Comment: ‘We should talk about death more – and not just in times like these’

Comment: ‘We should talk about death more – and not just in times like these’

ON Thursday the Health Minister urged islanders to talk to loved ones about deathbed wishes, I think we should talk about death more, not just in times like this.

A few months ago, I sat down with my father-in-law to go through his Lasting Power of Attorney. The duty fell on me because I am known as ‘the direct one’; it’s a running family joke. Anyway, the reality is that neither my husband nor his father wanted to discuss it with one another.

Leaving aside the fact that the process is extremely complicated, no one will deny that it’s an odd conversation to have. ‘Hi, family member, we need to talk about what we do if you can’t make decisions for yourself?’ Or ‘Have you decided who’s having all your money?’

I approached the subject like I do spiders in the bath, you have to go straight in, no skirting around.

It was a good thing we did this too, because it transpires that dad doesn’t want a funeral, full stop. He just wants a massive party. He also wants his body to go to medical research. We had no idea!

Dad and I grew confident in our conversation, and through me he found a way of expressing his wishes. We then called the rest of the family in, to witness what we had agreed.

While this worked well with my father-in-law, when I tried having a similar conversation with my own father things didn’t quite go to plan.

We ended up parking the subject before things got heated, but I had to follow up the next day for fear that I didn’t really know what his actual wishes were. We got there in the end, sort of. But that was just between me and him, no one else knows what was said. He doesn’t think it is necessary to do anything official. I am not sure how useful my knowledge will be when the time comes.

Recently, a family relative died without leaving a Will and the level of complication this has caused could not have been intended.

Families are not straightforward and making your wishes known to them should be taken seriously.

I don’t know why we don’t have an annual day for talking about these things, review what the plan is, see if the wishes are still the same, add or remove people from the Will and then move on for another year.

Why do we leave it so late? Why do we make it so awkward?

The older you are, of course, the harder it is to bring it up without the sense of impending demise or without the rest of the family thinking you are ill or hiding something.
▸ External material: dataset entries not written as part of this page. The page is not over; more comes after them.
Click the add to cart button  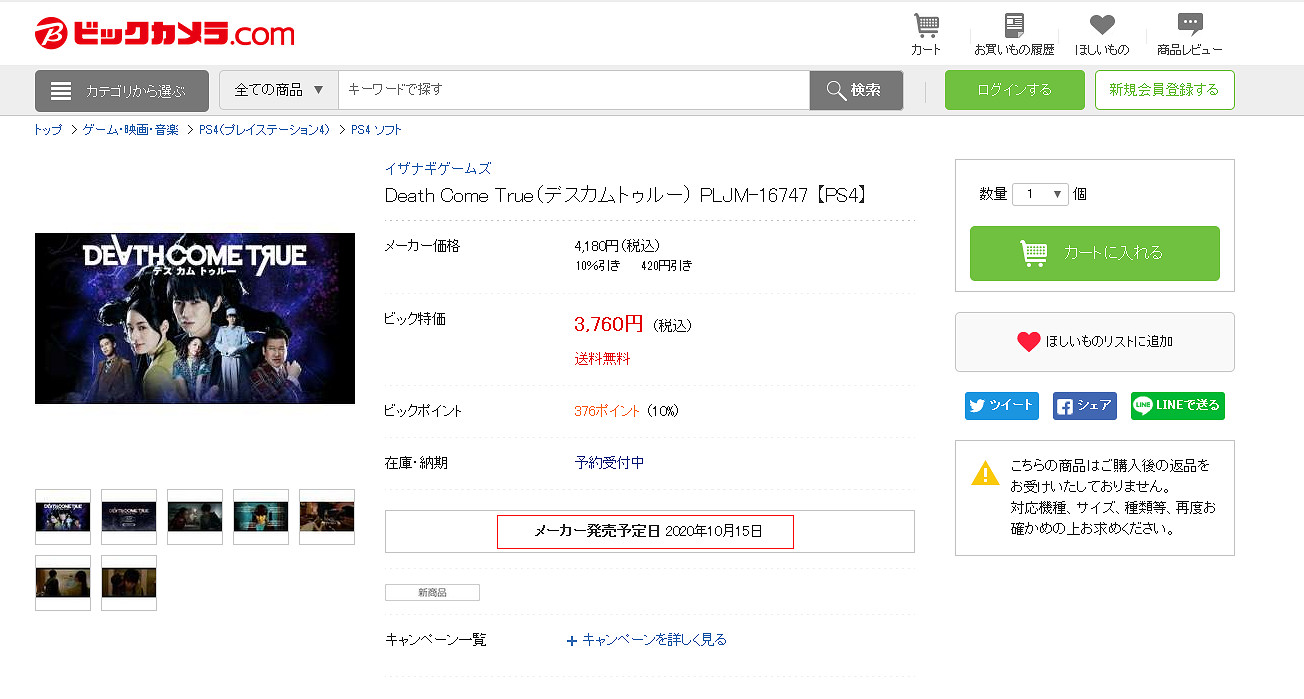[1094, 253]
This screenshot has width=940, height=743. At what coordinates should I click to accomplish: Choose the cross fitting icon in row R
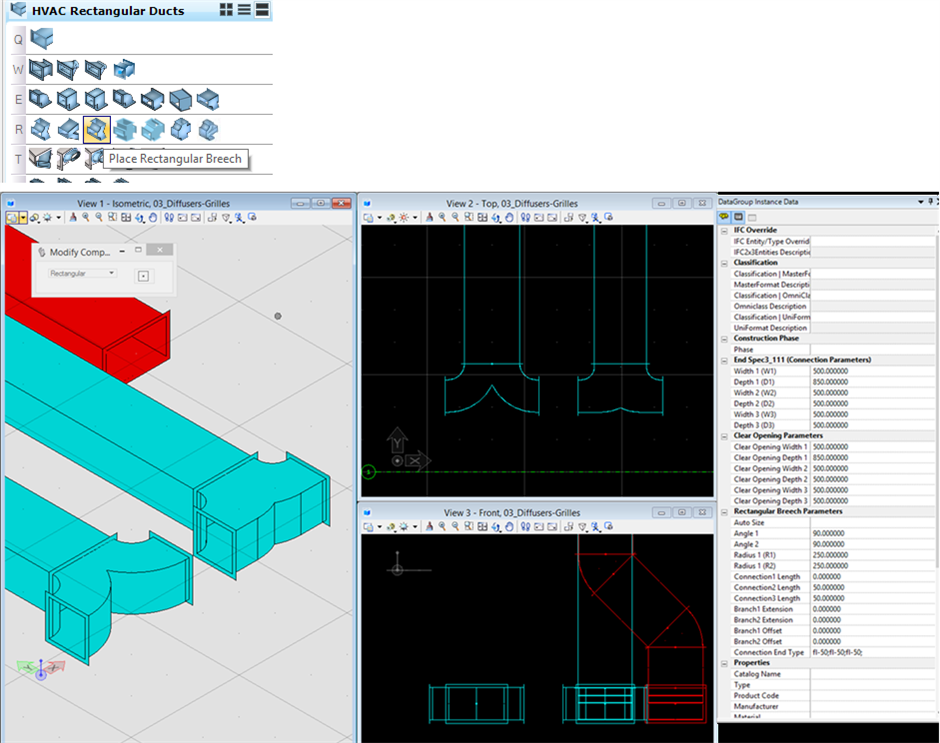pyautogui.click(x=125, y=129)
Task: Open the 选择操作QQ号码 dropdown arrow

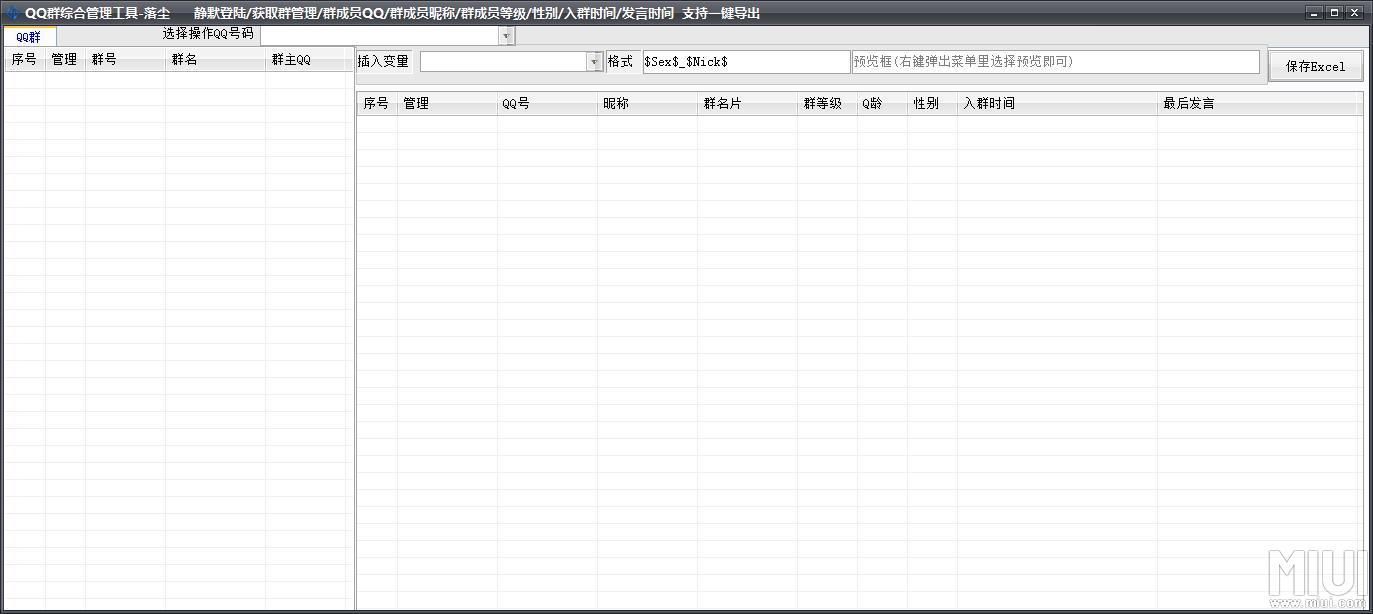Action: tap(507, 36)
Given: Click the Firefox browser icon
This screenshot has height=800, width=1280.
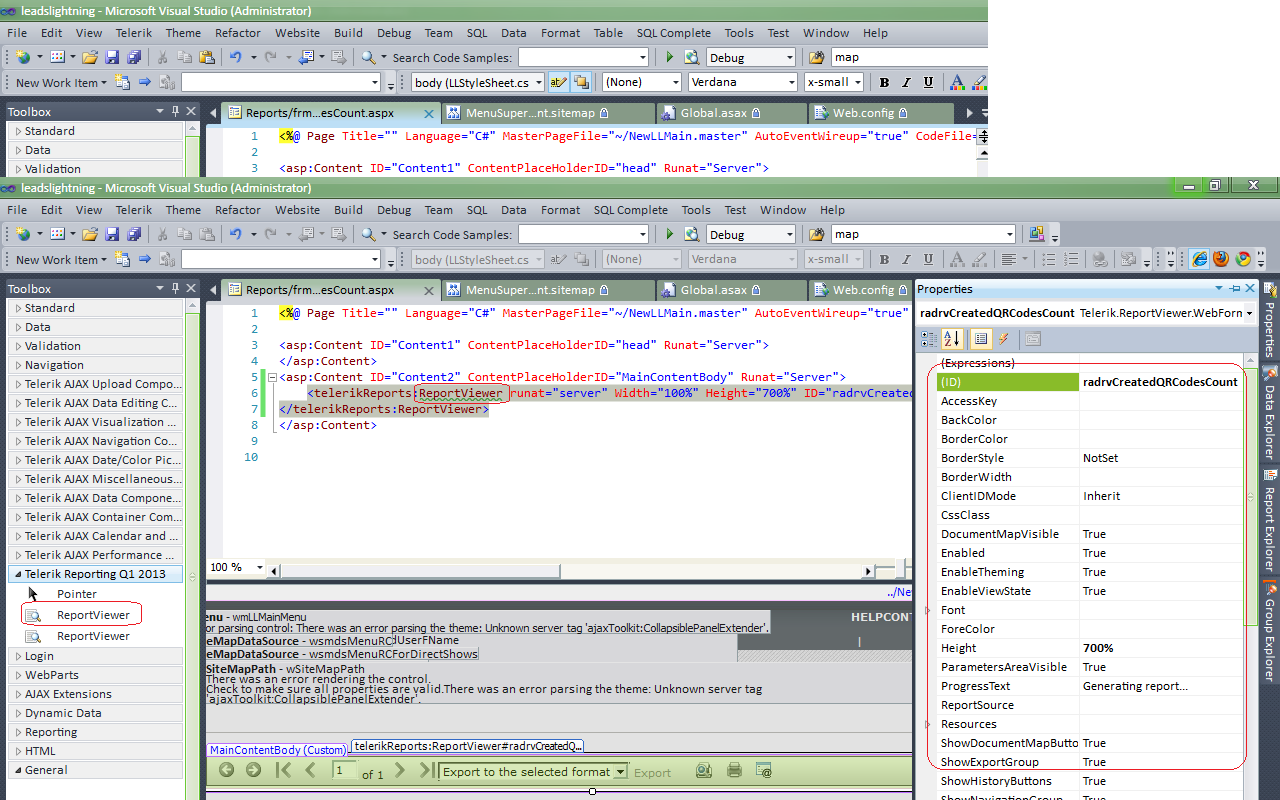Looking at the screenshot, I should coord(1221,259).
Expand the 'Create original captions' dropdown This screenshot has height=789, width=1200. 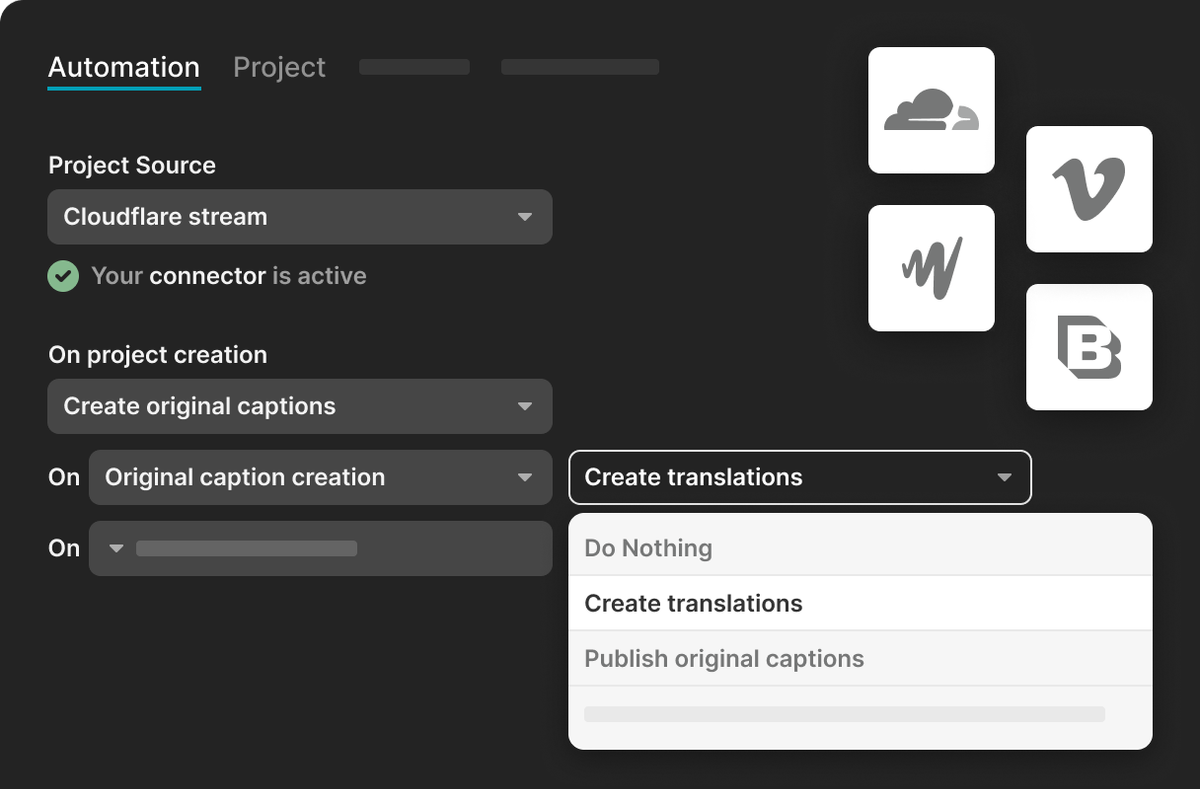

It also gets worse for the family to bring it up without it sounding like you’ve been thinking about it.

Death and taxes are really the only two certainties in life, so maybe we can merge the two! I am only half joking here, but we could make tax return day, the ‘Let’s talk about death day’ – swallow two large frogs in one go.

Or get the government to send us a form to fill out every year.

What I want is for more people to talk about death. Not how it happens, or when it happens, but the fact that one day we will all eventually die.

Culturally we have gradually edged away from death. Families used to take care of the dead, now undertakers do. We used to have open caskets, but in a lot of cultures that is now considered too macabre and thus avoided.

Children have been entirely removed from the process. We spare them, because we want to shield them from grief, but in doing so, we are also denying them the opportunity to understand death and contextualise the process.

The dangers of not talking about death and not discussing it openly may consign the subject even further to taboo. And with that we run the risk of inadvertently not doing right by our loved ones.

Dad would be turning in his grave if we got those black horses and the mahogany casket complete with full-on ceremonial procession. I admire his decision to donate his body to research.

In the current climate we may not have the time and it might seem too difficult a conversation to have, but it is important to make that Will, to register that Power of Attorney and to tell your direct family, without dramas or awkwardness, what kind of ceremony you would like to have.

Ask the questions. Speak about it with your loved ones. Make it normal, a normal conversation to have.